Villers-Cotterets, traversée par la grande route de Soissons, se compose de deux longues rues principales qui se coupent à angle droit ; on y fabrique des dentelles, de la bonneterie, de la boissellerie et des jouets ; l’industrie forestière y est une des principales sources de revenu ; on y voit plusieurs scieries mécaniques, et elle est le siège d’une inspection, d’une sous-inspection forestière et d’un garde des forêts. La forêt de Villers-Cotterets n’a pas moins de 12,500 hectares ; un petit chemin de fer de 9 kilomètres conduit les bois exploités au Port-aux-Perches, point où la rivière d’Ourcq devient navigable, c’est la tête d’un embranchement qui doit joindre (1879) à Château-Thierry la grande ligne du Nord avec celle de l’Est. Villers-Cotterets est la patrie du littérateur Demoustier et d’Alexandre Dumas père.



Berzy-le-Sec. — Berzy-le-Sec, station du chemin de fer de Paris à Laon, est un petit village de l’arrondissement et du canton de Soissons, situé à 6 kilomètres au sud de cette dernière ville ; sa population ne dépasse pas 443 habitants. C’est un des plus anciens villages du Laonnais ; il dépendit d’abord du domaine royal, passa ensuite à l’abbaye de Saint-Médard et fut plus tard érigé en vicomté.
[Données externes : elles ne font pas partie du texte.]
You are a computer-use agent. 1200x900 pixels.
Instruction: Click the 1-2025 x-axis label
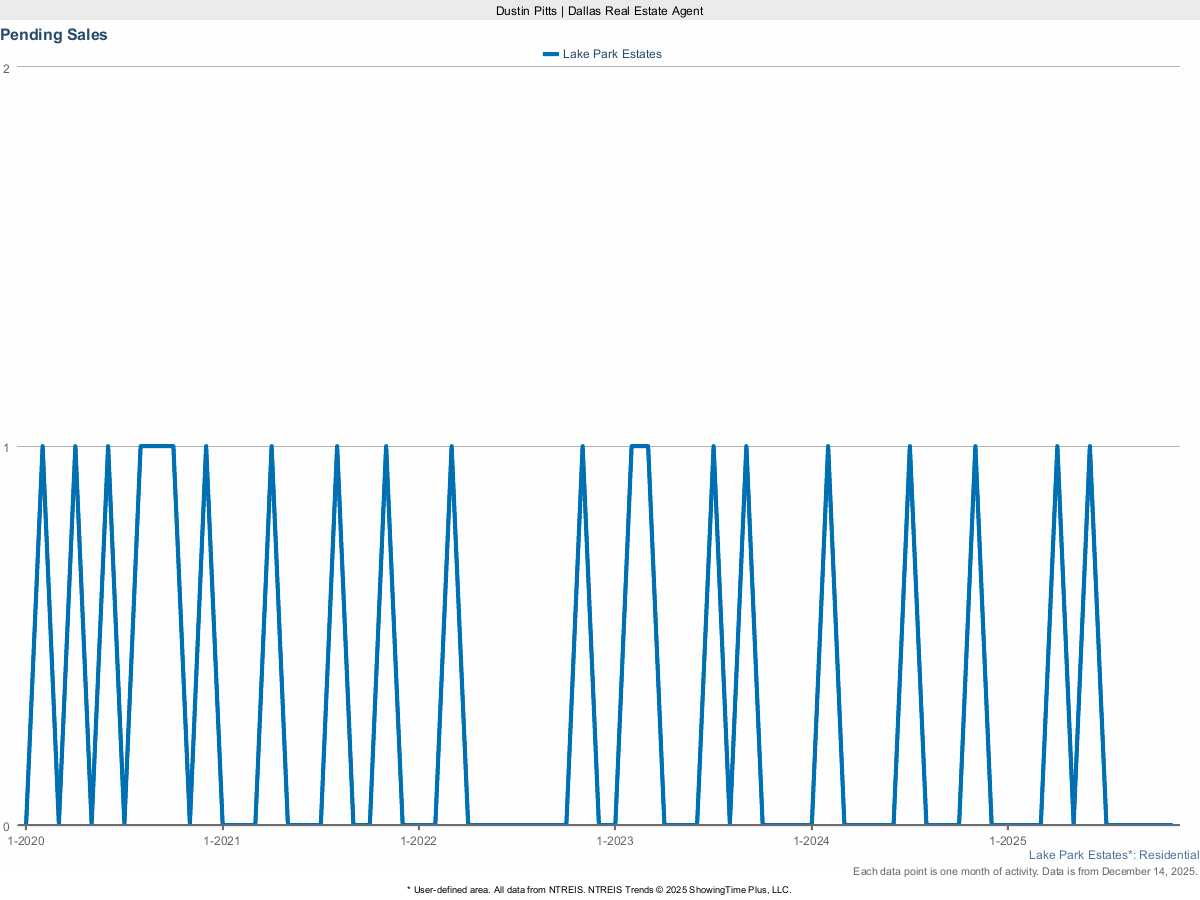tap(1008, 842)
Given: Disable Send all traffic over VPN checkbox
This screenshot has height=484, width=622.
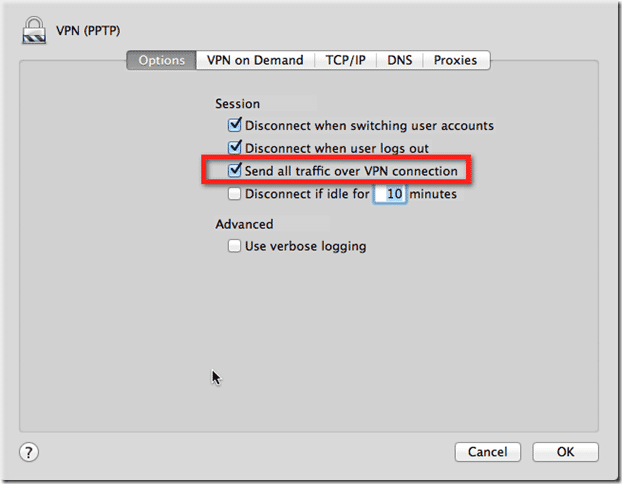Looking at the screenshot, I should 234,171.
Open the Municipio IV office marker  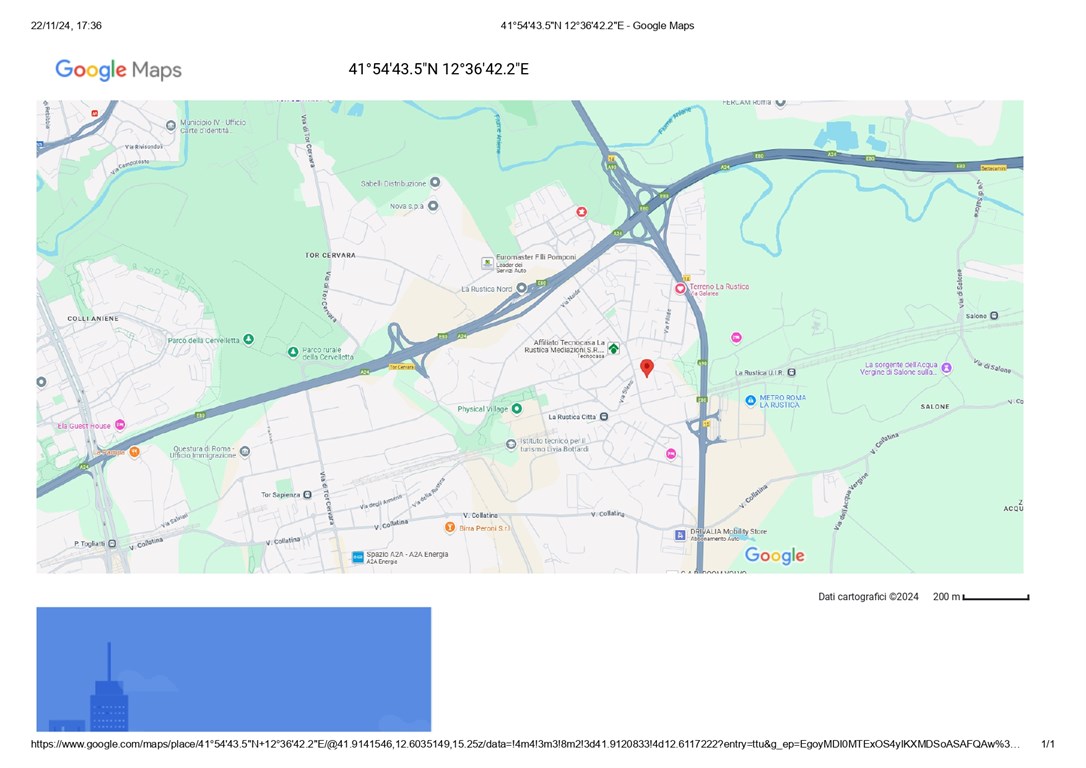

Il possède une belle église romane dont quelques parties sont fort curieuses ; son ancien château est converti en ferme ; il n’en reste que l’enceinte quadrilatérale et la porte flanquée de deux tours à mâchicoulis.

Berzy a conservé jusqu’à la Révolution plusieurs coutumes populaires assez curieuses : chaque année, le 8 novembre, on y ouvrait un concours de grimaces ; un prix était décerné à qui faisait la plus laide. Le jour de la fête de saint Quentin, patron du village, le curé mettait aux enchères la première contredanse ; le montant de l’adjudication était acquis à la chapelle de la Vierge. La nuit de Noël, les bergers du village offraient à l’église un agneau mâle et sans tache.



Vervins (lat. 49° 50 8" ; long. 1° 34’ 16" E.). — Vervins, station de la ligne de Paris à Hirson, chef-lieu d’arrondissement, sur un des bras du Vilpion, petit affluent de la Serre, à 38 kilomètres au nord-est de Laon, est une petite ville très ancienne dont Ptolémée fait mention sous le nom de Verbinum ; c’était la principale ville de la Thiérache ; elle eut d’abord des évêques particuliers. L’un d’eux, Thomas de Marle, frère d’Enguerrand III de Coucy, octroya, en 1123, aux habitants, une charte rédigée en langue romane ; cette charte leur fut renouvelée, en 1183, par Raoul Ier, sire de Coucy, avant son départ pour la croisade. Vervins fut plusieurs fois prise et reprise par les Anglais et les Français, pendant la guerre de Cent ans ; Louis XI et Charles le Téméraire y conclurent en 1475 le traité que l’on appela les trêves marchandes, première ébauche des traités de commerce internationaux. Plusieurs fois prise ou dévastée par les Espagnols pendant les guerres du XVIe siècle avec la maison d’Autriche, elle est célèbre par le traité signé en 1598 entre Henri IV et Philippe II, traité qui assurait la Picardie à la France et mettait fin à la guerre qui depuis plus de quarante années existait entre la France et l’empire.

Vervins est aujourd’hui une ville de 3,102 habitants, dont l’industrie et le commerce font toute la richesse ; elle fabrique des tissus de fil et de coton, des tricots de laine, des paniers d’osier et n’offre aux curieux que quelques restes de son ancien château, de ses fortifications et certaines parties de son église, notamment une porte romane.